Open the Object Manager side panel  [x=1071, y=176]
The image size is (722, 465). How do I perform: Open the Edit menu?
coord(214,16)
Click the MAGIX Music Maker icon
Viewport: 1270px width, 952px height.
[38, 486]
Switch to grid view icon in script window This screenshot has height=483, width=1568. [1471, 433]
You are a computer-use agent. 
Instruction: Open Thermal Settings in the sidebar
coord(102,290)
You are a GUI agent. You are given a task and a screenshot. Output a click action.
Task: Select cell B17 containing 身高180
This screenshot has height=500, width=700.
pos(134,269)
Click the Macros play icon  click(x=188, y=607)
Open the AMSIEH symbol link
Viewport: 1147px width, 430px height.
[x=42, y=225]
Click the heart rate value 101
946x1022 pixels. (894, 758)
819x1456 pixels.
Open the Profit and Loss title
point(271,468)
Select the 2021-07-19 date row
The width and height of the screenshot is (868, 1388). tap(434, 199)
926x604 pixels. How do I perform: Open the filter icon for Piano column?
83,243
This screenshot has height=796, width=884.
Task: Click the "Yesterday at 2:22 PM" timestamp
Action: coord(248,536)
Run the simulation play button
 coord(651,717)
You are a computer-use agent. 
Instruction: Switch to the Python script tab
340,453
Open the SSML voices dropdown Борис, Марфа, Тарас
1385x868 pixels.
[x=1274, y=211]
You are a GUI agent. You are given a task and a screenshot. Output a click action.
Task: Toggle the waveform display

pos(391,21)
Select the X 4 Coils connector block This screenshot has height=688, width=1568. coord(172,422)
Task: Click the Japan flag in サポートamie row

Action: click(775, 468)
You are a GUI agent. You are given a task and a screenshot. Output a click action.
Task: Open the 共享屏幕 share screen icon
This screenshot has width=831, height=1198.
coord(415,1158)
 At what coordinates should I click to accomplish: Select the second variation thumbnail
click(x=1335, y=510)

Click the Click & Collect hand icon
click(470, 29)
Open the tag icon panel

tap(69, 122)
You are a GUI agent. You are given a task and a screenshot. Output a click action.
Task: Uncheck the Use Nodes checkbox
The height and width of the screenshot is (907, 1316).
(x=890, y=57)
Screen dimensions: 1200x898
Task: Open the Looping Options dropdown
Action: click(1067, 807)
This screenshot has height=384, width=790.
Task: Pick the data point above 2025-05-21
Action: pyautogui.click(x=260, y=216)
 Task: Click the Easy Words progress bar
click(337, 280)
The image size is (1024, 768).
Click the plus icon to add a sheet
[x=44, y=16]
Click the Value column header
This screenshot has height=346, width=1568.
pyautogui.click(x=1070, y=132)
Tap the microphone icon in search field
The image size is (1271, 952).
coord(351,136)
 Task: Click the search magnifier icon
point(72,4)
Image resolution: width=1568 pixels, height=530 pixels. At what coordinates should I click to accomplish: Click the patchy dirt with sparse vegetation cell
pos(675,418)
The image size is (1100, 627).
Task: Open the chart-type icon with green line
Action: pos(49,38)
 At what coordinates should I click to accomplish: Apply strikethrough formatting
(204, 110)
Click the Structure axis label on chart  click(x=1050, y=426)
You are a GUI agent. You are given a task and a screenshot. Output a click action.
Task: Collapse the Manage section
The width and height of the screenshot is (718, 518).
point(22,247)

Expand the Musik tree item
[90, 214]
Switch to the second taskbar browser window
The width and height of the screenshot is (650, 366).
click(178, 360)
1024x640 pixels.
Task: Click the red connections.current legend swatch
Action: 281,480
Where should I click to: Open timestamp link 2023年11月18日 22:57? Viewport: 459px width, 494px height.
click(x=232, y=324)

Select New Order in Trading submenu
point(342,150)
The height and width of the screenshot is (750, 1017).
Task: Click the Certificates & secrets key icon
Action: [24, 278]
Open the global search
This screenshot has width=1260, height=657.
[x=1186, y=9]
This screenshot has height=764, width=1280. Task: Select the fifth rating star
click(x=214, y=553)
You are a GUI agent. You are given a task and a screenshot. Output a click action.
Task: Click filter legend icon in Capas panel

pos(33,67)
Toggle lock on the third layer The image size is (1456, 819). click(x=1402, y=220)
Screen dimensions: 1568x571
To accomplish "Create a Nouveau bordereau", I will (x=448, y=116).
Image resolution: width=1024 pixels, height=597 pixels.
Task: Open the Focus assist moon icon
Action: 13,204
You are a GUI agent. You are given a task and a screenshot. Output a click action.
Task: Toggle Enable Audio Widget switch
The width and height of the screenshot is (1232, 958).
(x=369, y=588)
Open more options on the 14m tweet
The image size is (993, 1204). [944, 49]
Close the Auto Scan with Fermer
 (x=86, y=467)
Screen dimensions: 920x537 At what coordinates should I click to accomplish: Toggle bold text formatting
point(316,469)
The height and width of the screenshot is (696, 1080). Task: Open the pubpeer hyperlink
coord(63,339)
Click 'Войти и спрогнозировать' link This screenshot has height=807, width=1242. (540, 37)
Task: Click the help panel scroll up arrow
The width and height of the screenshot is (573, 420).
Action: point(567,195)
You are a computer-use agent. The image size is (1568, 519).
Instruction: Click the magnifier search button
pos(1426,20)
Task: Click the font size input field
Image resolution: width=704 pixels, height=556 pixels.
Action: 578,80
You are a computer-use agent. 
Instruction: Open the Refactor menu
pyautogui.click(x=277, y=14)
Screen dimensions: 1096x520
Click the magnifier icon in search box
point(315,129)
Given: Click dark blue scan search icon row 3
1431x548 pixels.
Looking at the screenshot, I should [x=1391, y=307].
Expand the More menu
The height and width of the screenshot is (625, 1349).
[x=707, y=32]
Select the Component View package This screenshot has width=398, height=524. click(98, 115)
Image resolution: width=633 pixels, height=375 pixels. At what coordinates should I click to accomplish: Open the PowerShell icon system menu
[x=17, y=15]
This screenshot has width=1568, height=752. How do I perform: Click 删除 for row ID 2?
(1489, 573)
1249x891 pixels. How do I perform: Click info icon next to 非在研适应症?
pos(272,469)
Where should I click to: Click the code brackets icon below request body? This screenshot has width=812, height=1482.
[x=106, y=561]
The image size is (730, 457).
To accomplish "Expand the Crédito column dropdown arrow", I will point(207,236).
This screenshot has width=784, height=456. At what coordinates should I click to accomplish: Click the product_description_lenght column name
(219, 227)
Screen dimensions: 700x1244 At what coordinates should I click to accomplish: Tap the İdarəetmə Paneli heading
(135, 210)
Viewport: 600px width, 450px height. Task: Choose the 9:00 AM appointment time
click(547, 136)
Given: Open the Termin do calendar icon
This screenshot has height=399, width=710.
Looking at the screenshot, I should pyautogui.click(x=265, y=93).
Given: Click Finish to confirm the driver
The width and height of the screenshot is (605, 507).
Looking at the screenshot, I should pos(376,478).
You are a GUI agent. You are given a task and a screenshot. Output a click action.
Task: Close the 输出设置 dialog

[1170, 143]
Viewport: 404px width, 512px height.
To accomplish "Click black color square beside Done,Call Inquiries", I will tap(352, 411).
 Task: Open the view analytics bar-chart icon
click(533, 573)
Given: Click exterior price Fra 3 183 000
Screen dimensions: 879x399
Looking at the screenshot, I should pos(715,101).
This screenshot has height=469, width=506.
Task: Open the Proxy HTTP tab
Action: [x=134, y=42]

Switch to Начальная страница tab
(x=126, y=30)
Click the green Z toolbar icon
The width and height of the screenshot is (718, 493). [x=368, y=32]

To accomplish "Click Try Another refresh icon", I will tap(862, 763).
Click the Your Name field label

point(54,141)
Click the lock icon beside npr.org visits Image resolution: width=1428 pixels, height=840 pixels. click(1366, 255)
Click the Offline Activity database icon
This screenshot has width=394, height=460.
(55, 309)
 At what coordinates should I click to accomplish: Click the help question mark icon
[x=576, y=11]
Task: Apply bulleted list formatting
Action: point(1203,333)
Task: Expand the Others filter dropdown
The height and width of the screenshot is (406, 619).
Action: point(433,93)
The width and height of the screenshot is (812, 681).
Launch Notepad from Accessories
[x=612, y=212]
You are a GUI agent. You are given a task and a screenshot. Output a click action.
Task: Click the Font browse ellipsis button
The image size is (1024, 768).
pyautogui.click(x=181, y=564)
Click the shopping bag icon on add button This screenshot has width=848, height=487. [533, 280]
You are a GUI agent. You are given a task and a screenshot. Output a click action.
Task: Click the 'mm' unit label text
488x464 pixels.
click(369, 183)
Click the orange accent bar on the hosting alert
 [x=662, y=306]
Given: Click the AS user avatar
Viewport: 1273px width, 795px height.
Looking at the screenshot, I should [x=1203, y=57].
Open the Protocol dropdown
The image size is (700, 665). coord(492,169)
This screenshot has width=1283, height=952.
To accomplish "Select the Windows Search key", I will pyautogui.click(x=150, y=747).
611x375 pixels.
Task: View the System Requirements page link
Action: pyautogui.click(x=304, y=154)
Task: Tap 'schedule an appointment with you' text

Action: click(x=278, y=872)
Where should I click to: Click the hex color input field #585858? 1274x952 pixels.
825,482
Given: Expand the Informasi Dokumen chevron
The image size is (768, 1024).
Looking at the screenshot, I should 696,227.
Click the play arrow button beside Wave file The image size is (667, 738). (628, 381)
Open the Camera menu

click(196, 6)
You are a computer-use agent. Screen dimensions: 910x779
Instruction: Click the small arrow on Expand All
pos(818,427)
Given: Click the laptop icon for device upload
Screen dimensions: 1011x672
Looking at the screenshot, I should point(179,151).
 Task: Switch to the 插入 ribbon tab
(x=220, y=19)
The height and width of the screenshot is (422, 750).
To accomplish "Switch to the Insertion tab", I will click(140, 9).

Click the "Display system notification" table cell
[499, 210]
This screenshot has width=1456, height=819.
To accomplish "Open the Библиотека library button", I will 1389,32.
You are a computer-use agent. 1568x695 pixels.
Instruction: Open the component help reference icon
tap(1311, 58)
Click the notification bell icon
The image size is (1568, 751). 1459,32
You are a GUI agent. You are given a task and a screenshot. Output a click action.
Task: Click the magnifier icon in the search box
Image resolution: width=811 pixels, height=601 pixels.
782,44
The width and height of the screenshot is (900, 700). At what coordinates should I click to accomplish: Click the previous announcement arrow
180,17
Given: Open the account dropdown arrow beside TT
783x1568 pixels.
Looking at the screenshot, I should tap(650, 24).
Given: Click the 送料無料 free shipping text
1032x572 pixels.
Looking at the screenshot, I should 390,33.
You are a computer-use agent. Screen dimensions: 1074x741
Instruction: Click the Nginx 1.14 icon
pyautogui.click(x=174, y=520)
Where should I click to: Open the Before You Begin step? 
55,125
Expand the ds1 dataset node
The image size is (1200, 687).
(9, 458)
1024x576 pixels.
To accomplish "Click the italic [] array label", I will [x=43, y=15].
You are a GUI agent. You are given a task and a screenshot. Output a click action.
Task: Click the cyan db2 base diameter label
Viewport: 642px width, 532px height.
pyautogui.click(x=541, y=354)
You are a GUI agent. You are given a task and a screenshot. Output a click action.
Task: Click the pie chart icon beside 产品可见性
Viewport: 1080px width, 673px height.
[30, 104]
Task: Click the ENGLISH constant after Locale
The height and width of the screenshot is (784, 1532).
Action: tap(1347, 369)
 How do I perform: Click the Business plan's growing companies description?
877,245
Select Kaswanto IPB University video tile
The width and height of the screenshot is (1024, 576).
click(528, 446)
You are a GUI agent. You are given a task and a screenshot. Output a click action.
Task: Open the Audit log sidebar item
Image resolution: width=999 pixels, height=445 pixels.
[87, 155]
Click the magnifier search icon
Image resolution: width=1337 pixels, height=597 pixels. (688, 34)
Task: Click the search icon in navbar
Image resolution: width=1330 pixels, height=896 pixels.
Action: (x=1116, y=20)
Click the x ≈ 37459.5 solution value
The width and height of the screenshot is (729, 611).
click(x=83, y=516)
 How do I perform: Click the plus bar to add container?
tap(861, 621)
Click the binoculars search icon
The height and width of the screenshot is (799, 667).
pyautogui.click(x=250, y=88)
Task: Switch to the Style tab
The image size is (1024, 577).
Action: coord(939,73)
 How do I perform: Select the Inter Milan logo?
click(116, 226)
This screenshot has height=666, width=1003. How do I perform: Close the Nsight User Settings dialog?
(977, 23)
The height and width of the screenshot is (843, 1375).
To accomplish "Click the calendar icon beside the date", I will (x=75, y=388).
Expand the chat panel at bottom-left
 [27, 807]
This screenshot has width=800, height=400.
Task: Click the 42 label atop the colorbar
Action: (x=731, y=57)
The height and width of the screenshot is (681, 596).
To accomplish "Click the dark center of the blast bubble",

_ _ _

[What you have to do]
Please output only the lines from the first line of the entries through the line with "Switch to grid", both included, exactly as written.

[Output below]
Open the Object Manager side panel  [x=1071, y=176]
The image size is (722, 465). How do I perform: Open the Edit menu?
coord(214,16)
Click the MAGIX Music Maker icon
Viewport: 1270px width, 952px height.
[38, 486]
Switch to grid view icon in script window This screenshot has height=483, width=1568. [1471, 433]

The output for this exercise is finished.